En la pintura se han de construir pasajes cautivadores, vastos misterios y santuarios ornamentados. Bajo este caprichoso precepto, Gustave Moreau, pintor francés simbolista emanado del siglo XIX, ha conseguido trasladarme a escenarios rimbombantes en los que el deleite es un placer perdurable, mundos tan rígidos y profundos en su contemplación, como vertiginosos y suntuosos en su efecto emocional y reflexivo.
Monsieur Moreau se sumerge en el ponzoñoso mito de la danzante Princesa Salomé, en el que se teje una confabulación mortífera, con el objetivo de acabar con la vida de Juan el Bautista.
Herodías, madre de Salomé, estuvo casada con Herodes Filipo I. Más tarde se separaría de Filipo y procedería a contraer matrimonio con Herodes Antipas, medio hermano de su exesposo, situación que indignó a Juan el Bautista, oponiéndose severamente a esta unión, provocando en Herodías un sentimiento sumamente hostil hacia el profeta. Después de un virtuoso baile protagonizado por Salomé frente a su padrastro Herodes Antipas, el nuevo esposo de su madre sucumbiendo al hechizo provocado por la pequeña princesa, le ofreció cumplirle la petición que ella anhelara, a lo que Herodías pérfidamente intervino, persuadiendo a su hija para que ella le solicitara la cabeza de Juan el Bautista en una bandeja, por lo cual, Herodes Antipas ordena la decapitación del caído profeta.
Gustave Moreau aborda estos sucesos con apabullante y mística maestría, otorgándonos una trilogía de obras en la que plasma la danza y su repercusión… como una erótica y mórbida evocación de la exuberancia teñida de sangre santificada.
En Salomé dansant devant Hérode (Salomé bailando ante Herodes), nos sumergimos en un fastuoso escenario palaciego, préambulo del cruel desenlace, con la Princesa Salomé ejecutando su danza con una inquietante parsimonia, ataviada con un largo vestido incrustado de piedras preciosas en su ceremonial armonía de brillo y magnificencia., un noble manto resguarda su cabello, una de sus manos sostiene una flor de loto de pétalos consagrados., sus pies desnudos posan sigilosamente en puntas sobre el suelo cubierto de un rojo espectral. Su madre observa en aparente serenidad, con Herodes Antipas observando desde su trono, estático y mágicamente seducido, mientras uno de sus guardias desenfunda una espada, presagiando la sórdida petición que está por manifestarse. Frente a un rincón perfumado del que emana una etérea pero concentrada nube de volutas resinosas, yace la oscura silueta de una pantera, como el felino acompañante, cuyas garras se conjugan con el filo de aquella espada.

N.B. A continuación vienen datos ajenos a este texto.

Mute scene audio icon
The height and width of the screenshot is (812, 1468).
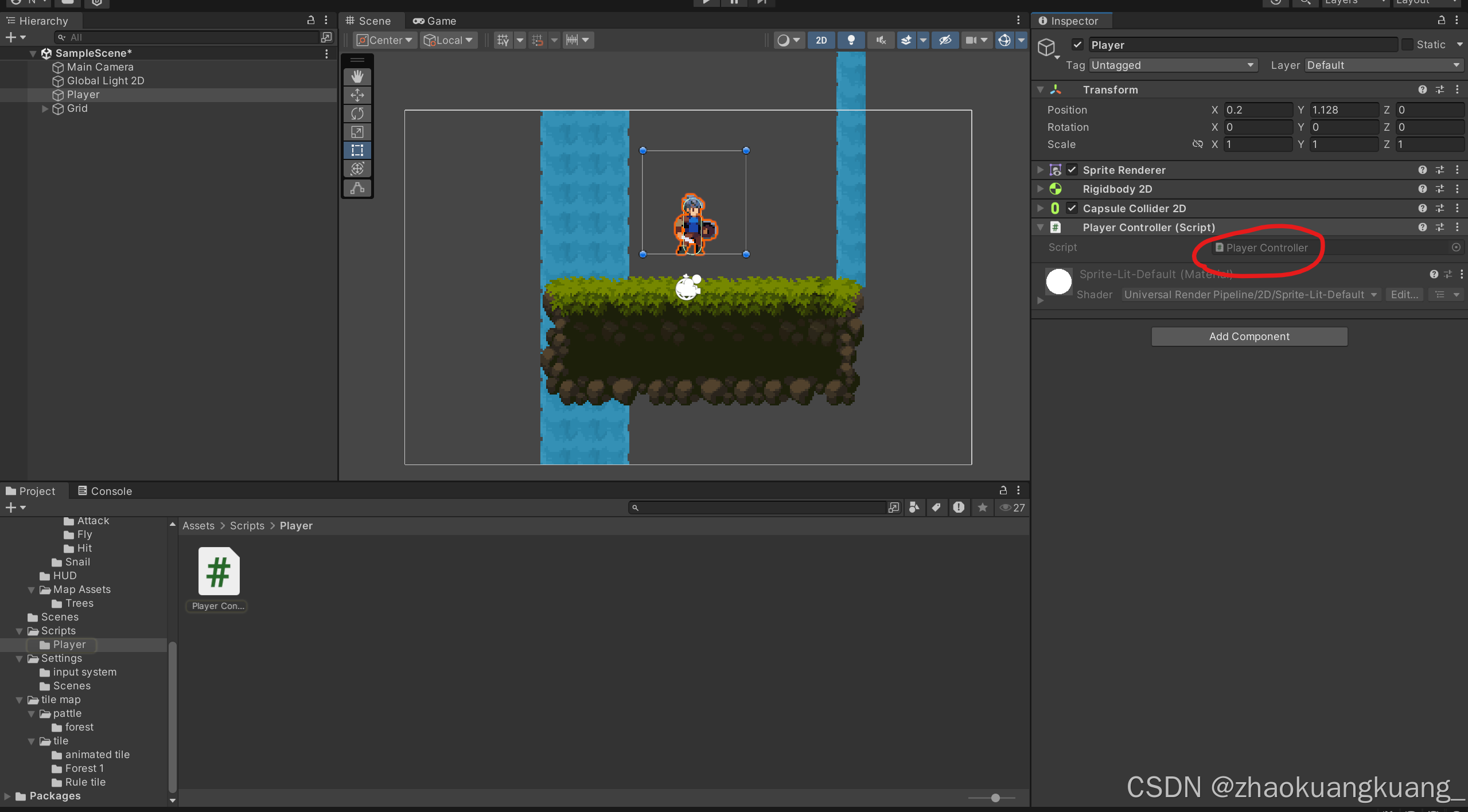(x=881, y=40)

En Salomé au jardin (Salomé en el jardín), nos encontramos a Salomé envuelta en un largo vestido azul ornamentado en medio de un funesto verdor, sosteniendo en una opulenta bandeja la cabeza recién decapitada de Juan el Bautista., sangre purpúrea escurre por la cabellera de la víctima sobre el grisáceo cuerpo abatido del profeta, mientras la mirada de la Princesa se extravía en una lóbrega contemplación.
En L’Apparition (La Aparición), el escenario palaciego se tornó fantasmagórico. Entre una bruma cálida y sudorosa, Salomé se levanta como una escultural, impiadosa y lasciva mujer, mostrando su busto desnudo sostenido por una constelación de joyas. Esculpida entre suntuosos velos, su cabeza porta una sobria corona. La princesa, que se encuentra muy cerca del rugido furibundo de la pantera, posa su mirada sobre la martirizada y flotante cabeza cercenada de Juan el Bautista que se encuentra rodeada por un resplandeciente halo, tan luminoso como fatídico. Del lacerado cuello brota una cascada sanguinolenta en un tortuoso estallido de vida, cerca, el guardia-verdugo levanta su ensangrentada espada como afilado trofeo de decapitación.

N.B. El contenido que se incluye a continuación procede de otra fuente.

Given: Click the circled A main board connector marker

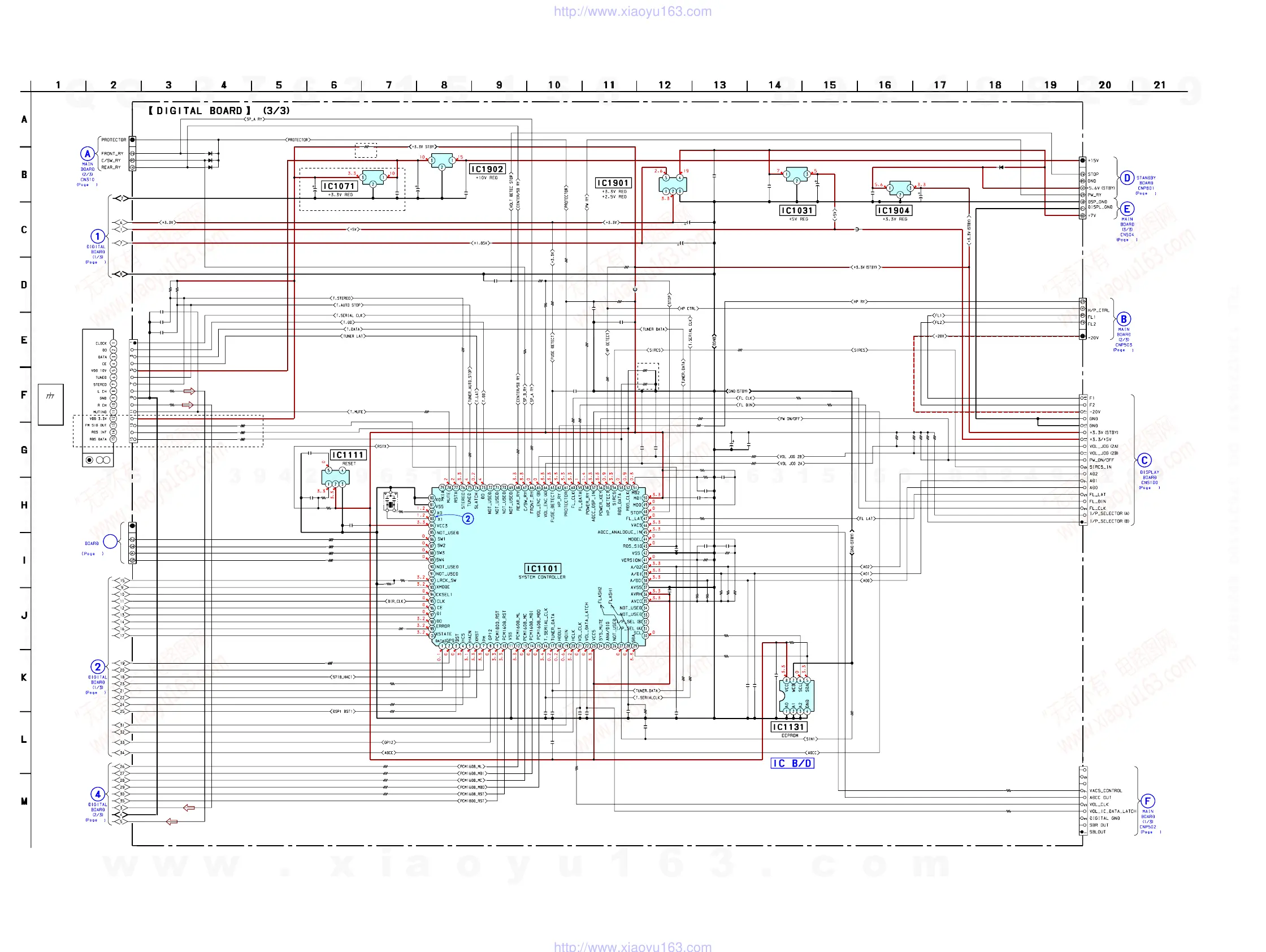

Una trilogía abrumadoramente impía y fastuosa cortesía de Monsieur Gustave Moreau, en la que el prolífico autor nos invita a una onírica teatralidad que consagra a la Princesa Salomé como un emblema de fatalidad y belleza oriental.
Puede surgir en mí una sensación claustrófobica cuando contemplo estas obras, pero me resisto a escapar pronto, de hecho, convertirme en un cautivo espectador de la Princesa idumea me brinda la punzante dicha de regocijarme en un mundo de exotismo tan cruel y sensorial… como ardientes y fragantes clavos de olor, sobre una sedosa tela ascendiendo a un cielo rojizo.